The DeLuxe Theater itself was used for two years following the exhibition to display African art from the de Menil's collection, but it fell back into disrepair after several years. In 1998, the Fifth Ward Redevelopment Corporation bought the property and several adjacent buildings. Renovation began in 2014 and the Redevelopment Corporation partnered with the city of Houston and Texas Southern University to add a professional theater and several arts facilities, and the redesigned theater opened to the public again in 2015.
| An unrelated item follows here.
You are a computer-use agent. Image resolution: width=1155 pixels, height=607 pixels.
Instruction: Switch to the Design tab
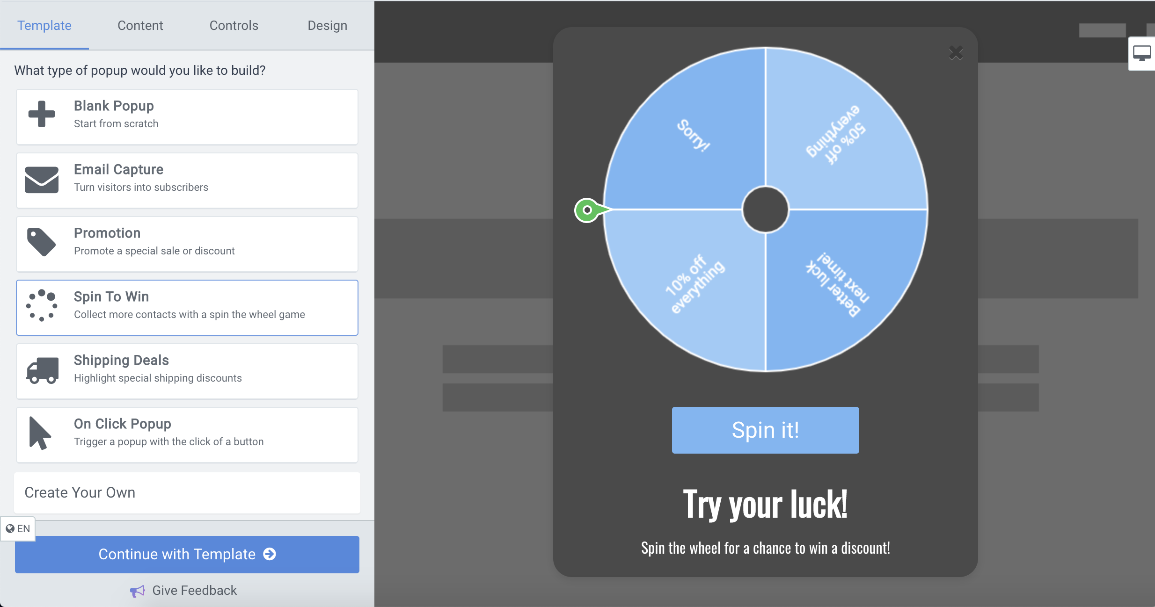327,26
The theater, along with several art galleries in New York and Los Angeles, hosted 50th anniversary retrospective exhibitions about The De Luxe Show in 2021. In Houston, the retrospective was titled Art for the People: Celebrating 50 Years of the DeLuxe Show and the 5th Ward Community and consisted of art from the show and works by local artists along with ephemera from local archives. While the show highlighted the historic nature of the original exhibition, curators and organizers also questioned the validity of Bradley and de Menil's assertion that the Fifth Ward did not already have cutting-edge contemporary artists. In interviews and archival materials included in the retrospective in Houston, local artists and community members critiqued the original exhibition's supposition that there weren't talented artists already living and working in the Fifth Ward, and went on to argue that the conceit of the show - outside artists "experimenting" with bringing art to a poor community - was regressive and ignored local talent working under impoverished conditions. Fifth Ward resident Jesse Lott participated in the retrospective and told Texas Monthly that the organizers of the original exhibition "did not recognize the creativity that existed within Fifth Ward," and said they saw themselves as bringing "the real deal down to the ghetto so [they] can show people what it’s about." Karma Gallery in New York and Parker Gallery in Los Angeles also hosted anniversary exhibitions, focusing mainly on work made by artists included in the original exhibition along with examinations of Peter Bradley's exhibition design.